Как только я узнала о прибытии князя, я бросилась к нему выразить ему свою преданность. Его осунувшееся от страданий лицо выражало скорее муки душевные, чем физические. Он горько сожалел о гибели на его глазах прекрасной армии и оплакивал героическую смерть многих храбрецов, принесенных в жертву необъяснимой неосторожности великого человека, которому он, несмотря ни на что, все же оставался верен.

Я заметила, что он не терял надежды, и это тем более меня удивило, что он принадлежал к меньшинству, которое, пожертвовав всем, в то же время не закрывало глаза на возможный исход борьбы. Он заявил, что его пребывание в Варшаве будет непродолжительно и, как только ему удастся собрать разрозненные остатки польской армии, он снова займется организацией войск.

– На Масленице, – прибавил он, – у нас будут австрийские офицеры, правда, не такие интересные, как французы, но все же отличные танцоры.

Это был намек на полк князя Шварценберга, на которого Наполеон рассчитывал, но, увы – это была последняя несбывшаяся мечта: через несколько дней, когда польская армия направилась к Кракову, австрийский генерал сдал Варшаву русским. Таким образом, измена стала очевидна.

Заметив возле кровати князя огромный фолиант, я, смеясь, спросила, не его ли это мемуары.

– О, у нас как раз было много свободного времени, чтобы писать мемуары, – сказал он. – Возьмите себе эту книгу на память – это моя добыча. Я нашел ее на большой дороге и, когда хотел развеяться, читал ее. Это путешествие на Восток, сберегите ее для ваших детей, со временем ценность ее сильно увеличится… Знаете, когда мы с оружием в руках проходили через Москву среди покинутых сокровищ, ни один из моих солдат не покинул армию…

Когда он говорил это, его глаза сверкали.

Я не могла отказать себе в удовольствии напомнить ему о нападении на батарею, взятие которой решило достопамятную победу при Можайске. Князь слушал меня со свойственной ему скромностью, не придавая никакого значения своим успехам; он думал, что выдающаяся храбрость, которой он обладал, свойственна всякому здоровому человеку, в существование же трусов он не верил совсем.

Спустя несколько дней после его возвращения, когда мы с живейшим интересом слушали его рассказы о походе, явился его адъютант и сообщил, что пришли солдаты и просят позволения передать ему, как своему начальнику, свои знамена.

Так как князь не мог ходить, он приказал вынести себя на двор.
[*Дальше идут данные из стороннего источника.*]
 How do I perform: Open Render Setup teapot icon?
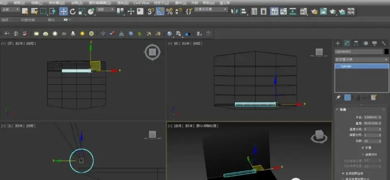coord(315,12)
Мы также вышли и стали свидетелями сцены в высшей степени трогательной и в то же время величественной.

Когда Понятовский показался на крыльце, все эти храбрецы начали складывать свои знамена у его ног. В то время как другие думали только о спасении своей жизни, эти храбрые воины, ни на минуту не теряя из вида знамен, заботились о чести своего полка. Князь, грустно улыбаясь, заметил, что не хватает одного знамени.

– Оно здесь! Эй, разиня! – закричали все разом. – С древка сорвало ядром головку, и он стыдится показать его в таком искалеченном виде. Ну-ну, иди сюда, ведь ты же в этом не виноват!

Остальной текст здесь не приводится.